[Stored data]

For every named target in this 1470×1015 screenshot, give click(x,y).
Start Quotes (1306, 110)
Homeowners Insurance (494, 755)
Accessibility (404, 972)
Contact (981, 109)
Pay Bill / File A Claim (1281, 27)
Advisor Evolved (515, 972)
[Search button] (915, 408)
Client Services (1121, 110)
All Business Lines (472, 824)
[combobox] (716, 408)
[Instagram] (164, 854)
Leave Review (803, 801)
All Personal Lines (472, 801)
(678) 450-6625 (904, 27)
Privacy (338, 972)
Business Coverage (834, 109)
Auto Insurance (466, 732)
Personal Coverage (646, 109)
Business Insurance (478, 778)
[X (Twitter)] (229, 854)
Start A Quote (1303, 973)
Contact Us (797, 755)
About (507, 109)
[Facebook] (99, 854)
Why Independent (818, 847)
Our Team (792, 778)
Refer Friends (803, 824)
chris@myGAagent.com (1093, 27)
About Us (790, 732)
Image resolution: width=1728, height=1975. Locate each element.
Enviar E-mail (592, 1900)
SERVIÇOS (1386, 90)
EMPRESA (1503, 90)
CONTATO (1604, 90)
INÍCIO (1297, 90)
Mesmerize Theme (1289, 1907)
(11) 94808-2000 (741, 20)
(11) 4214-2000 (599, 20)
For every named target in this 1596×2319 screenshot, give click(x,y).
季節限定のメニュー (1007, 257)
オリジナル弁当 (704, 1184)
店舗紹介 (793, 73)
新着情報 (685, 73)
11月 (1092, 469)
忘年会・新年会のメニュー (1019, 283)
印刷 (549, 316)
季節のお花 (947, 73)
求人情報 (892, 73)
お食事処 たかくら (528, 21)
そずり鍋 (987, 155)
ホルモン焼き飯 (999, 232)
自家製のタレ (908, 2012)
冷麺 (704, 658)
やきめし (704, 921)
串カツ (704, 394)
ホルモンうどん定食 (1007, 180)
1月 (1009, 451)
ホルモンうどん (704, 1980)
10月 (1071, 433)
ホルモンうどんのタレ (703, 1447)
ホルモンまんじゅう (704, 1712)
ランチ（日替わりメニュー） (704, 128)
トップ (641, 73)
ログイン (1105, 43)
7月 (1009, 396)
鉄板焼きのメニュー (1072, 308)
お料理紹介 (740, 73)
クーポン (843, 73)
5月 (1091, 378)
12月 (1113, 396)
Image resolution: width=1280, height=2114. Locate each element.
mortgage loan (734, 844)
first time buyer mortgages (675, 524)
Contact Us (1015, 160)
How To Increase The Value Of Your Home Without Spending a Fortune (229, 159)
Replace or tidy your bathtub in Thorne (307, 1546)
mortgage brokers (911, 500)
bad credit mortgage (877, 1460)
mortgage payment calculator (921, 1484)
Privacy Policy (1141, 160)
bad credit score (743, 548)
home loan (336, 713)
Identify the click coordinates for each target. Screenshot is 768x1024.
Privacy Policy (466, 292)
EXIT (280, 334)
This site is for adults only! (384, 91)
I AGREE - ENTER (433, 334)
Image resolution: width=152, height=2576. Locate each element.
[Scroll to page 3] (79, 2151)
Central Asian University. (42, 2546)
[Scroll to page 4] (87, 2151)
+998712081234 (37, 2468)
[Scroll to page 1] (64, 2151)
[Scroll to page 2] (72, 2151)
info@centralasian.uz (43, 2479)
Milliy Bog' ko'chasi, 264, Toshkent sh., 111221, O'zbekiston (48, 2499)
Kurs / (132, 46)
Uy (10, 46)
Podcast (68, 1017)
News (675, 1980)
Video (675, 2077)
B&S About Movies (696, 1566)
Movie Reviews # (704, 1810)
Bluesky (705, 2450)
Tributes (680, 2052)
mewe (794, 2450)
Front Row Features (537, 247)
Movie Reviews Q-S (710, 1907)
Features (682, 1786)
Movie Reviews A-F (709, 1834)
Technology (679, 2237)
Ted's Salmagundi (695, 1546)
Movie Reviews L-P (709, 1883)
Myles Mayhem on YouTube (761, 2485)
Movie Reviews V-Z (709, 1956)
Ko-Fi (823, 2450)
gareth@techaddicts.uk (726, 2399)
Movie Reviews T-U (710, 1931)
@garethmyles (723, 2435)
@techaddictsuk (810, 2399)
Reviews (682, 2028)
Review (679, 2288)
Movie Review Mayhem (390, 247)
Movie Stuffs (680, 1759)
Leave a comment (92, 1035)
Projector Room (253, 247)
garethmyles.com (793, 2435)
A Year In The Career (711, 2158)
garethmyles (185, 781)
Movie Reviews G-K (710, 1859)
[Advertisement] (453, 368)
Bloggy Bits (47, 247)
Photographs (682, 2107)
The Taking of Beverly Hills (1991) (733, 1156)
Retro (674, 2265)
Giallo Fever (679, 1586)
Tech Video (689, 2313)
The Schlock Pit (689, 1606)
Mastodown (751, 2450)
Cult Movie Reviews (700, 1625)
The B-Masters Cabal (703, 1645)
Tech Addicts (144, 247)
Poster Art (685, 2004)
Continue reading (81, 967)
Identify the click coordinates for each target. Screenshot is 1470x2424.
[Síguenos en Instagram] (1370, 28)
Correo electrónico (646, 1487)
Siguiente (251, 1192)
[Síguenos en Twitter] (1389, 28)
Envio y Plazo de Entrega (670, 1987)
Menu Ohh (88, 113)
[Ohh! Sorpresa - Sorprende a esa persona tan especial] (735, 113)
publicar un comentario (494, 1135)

[PROBLEM REQUIREMENTS]
Reproduce each entry precisely, so that nothing differs from the original.

[TASK RESPONSE]
For every named target in this 1470×1015 screenshot, give click(x,y).
Start Quotes (1306, 110)
Homeowners Insurance (494, 755)
Accessibility (404, 972)
Contact (981, 109)
Pay Bill / File A Claim (1281, 27)
Advisor Evolved (515, 972)
[Search button] (915, 408)
Client Services (1121, 110)
All Business Lines (472, 824)
[combobox] (716, 408)
[Instagram] (164, 854)
Leave Review (803, 801)
All Personal Lines (472, 801)
(678) 450-6625 (904, 27)
Privacy (338, 972)
Business Coverage (834, 109)
Auto Insurance (466, 732)
Personal Coverage (646, 109)
Business Insurance (478, 778)
[X (Twitter)] (229, 854)
Start A Quote (1303, 973)
Contact Us (797, 755)
About (507, 109)
[Facebook] (99, 854)
Why Independent (818, 847)
Our Team (792, 778)
Refer Friends (803, 824)
chris@myGAagent.com (1093, 27)
About Us (790, 732)
Image resolution: width=1728, height=1975. Locate each element.
Enviar E-mail (592, 1900)
SERVIÇOS (1386, 90)
EMPRESA (1503, 90)
CONTATO (1604, 90)
INÍCIO (1297, 90)
Mesmerize Theme (1289, 1907)
(11) 94808-2000 (741, 20)
(11) 4214-2000 (599, 20)
For every named target in this 1596×2319 screenshot, give click(x,y).
季節限定のメニュー (1007, 257)
オリジナル弁当 (704, 1184)
店舗紹介 (793, 73)
新着情報 (685, 73)
11月 (1092, 469)
忘年会・新年会のメニュー (1019, 283)
印刷 (549, 316)
季節のお花 (947, 73)
求人情報 (892, 73)
お食事処 たかくら (528, 21)
そずり鍋 (987, 155)
ホルモン焼き飯 (999, 232)
自家製のタレ (908, 2012)
冷麺 (704, 658)
やきめし (704, 921)
串カツ (704, 394)
ホルモンうどん定食 (1007, 180)
1月 (1009, 451)
ホルモンうどん (704, 1980)
10月 (1071, 433)
ホルモンうどんのタレ (703, 1447)
ホルモンまんじゅう (704, 1712)
ランチ（日替わりメニュー） (704, 128)
トップ (641, 73)
ログイン (1105, 43)
7月 (1009, 396)
鉄板焼きのメニュー (1072, 308)
お料理紹介 (740, 73)
クーポン (843, 73)
5月 (1091, 378)
12月 (1113, 396)
Image resolution: width=1280, height=2114. Locate each element.
mortgage loan (734, 844)
first time buyer mortgages (675, 524)
Contact Us (1015, 160)
How To Increase The Value Of Your Home Without Spending a Fortune (229, 159)
Replace or tidy your bathtub in Thorne (307, 1546)
mortgage brokers (911, 500)
bad credit mortgage (877, 1460)
mortgage payment calculator (921, 1484)
Privacy Policy (1141, 160)
bad credit score (743, 548)
home loan (336, 713)
Identify the click coordinates for each target. Screenshot is 768x1024.
Privacy Policy (466, 292)
EXIT (280, 334)
This site is for adults only! (384, 91)
I AGREE - ENTER (433, 334)
Image resolution: width=152, height=2576. Locate each element.
[Scroll to page 3] (79, 2151)
Central Asian University. (42, 2546)
[Scroll to page 4] (87, 2151)
+998712081234 (37, 2468)
[Scroll to page 1] (64, 2151)
[Scroll to page 2] (72, 2151)
info@centralasian.uz (43, 2479)
Milliy Bog' ko'chasi, 264, Toshkent sh., 111221, O'zbekiston (48, 2499)
Kurs / (132, 46)
Uy (10, 46)
Podcast (68, 1017)
News (675, 1980)
Video (675, 2077)
B&S About Movies (696, 1566)
Movie Reviews # (704, 1810)
Bluesky (705, 2450)
Tributes (680, 2052)
mewe (794, 2450)
Front Row Features (537, 247)
Movie Reviews Q-S (710, 1907)
Features (682, 1786)
Movie Reviews A-F (709, 1834)
Technology (679, 2237)
Ted's Salmagundi (695, 1546)
Movie Reviews L-P (709, 1883)
Myles Mayhem on YouTube (761, 2485)
Movie Reviews V-Z (709, 1956)
Ko-Fi (823, 2450)
gareth@techaddicts.uk (726, 2399)
Movie Reviews T-U (710, 1931)
@garethmyles (723, 2435)
@techaddictsuk (810, 2399)
Reviews (682, 2028)
Review (679, 2288)
Movie Review Mayhem (390, 247)
Movie Stuffs (680, 1759)
Leave a comment (92, 1035)
Projector Room (253, 247)
garethmyles.com (793, 2435)
A Year In The Career (711, 2158)
garethmyles (185, 781)
Movie Reviews G-K (710, 1859)
[Advertisement] (453, 368)
Bloggy Bits (47, 247)
Photographs (682, 2107)
The Taking of Beverly Hills (1991) (733, 1156)
Retro (674, 2265)
Giallo Fever (679, 1586)
Tech Video (689, 2313)
The Schlock Pit (689, 1606)
Mastodown (751, 2450)
Cult Movie Reviews (700, 1625)
The B-Masters Cabal (703, 1645)
Tech Addicts (144, 247)
Poster Art (685, 2004)
Continue reading (81, 967)
Identify the click coordinates for each target. Screenshot is 1470x2424.
[Síguenos en Instagram] (1370, 28)
Correo electrónico (646, 1487)
Siguiente (251, 1192)
[Síguenos en Twitter] (1389, 28)
Envio y Plazo de Entrega (670, 1987)
Menu Ohh (88, 113)
[Ohh! Sorpresa - Sorprende a esa persona tan especial] (735, 113)
publicar un comentario (494, 1135)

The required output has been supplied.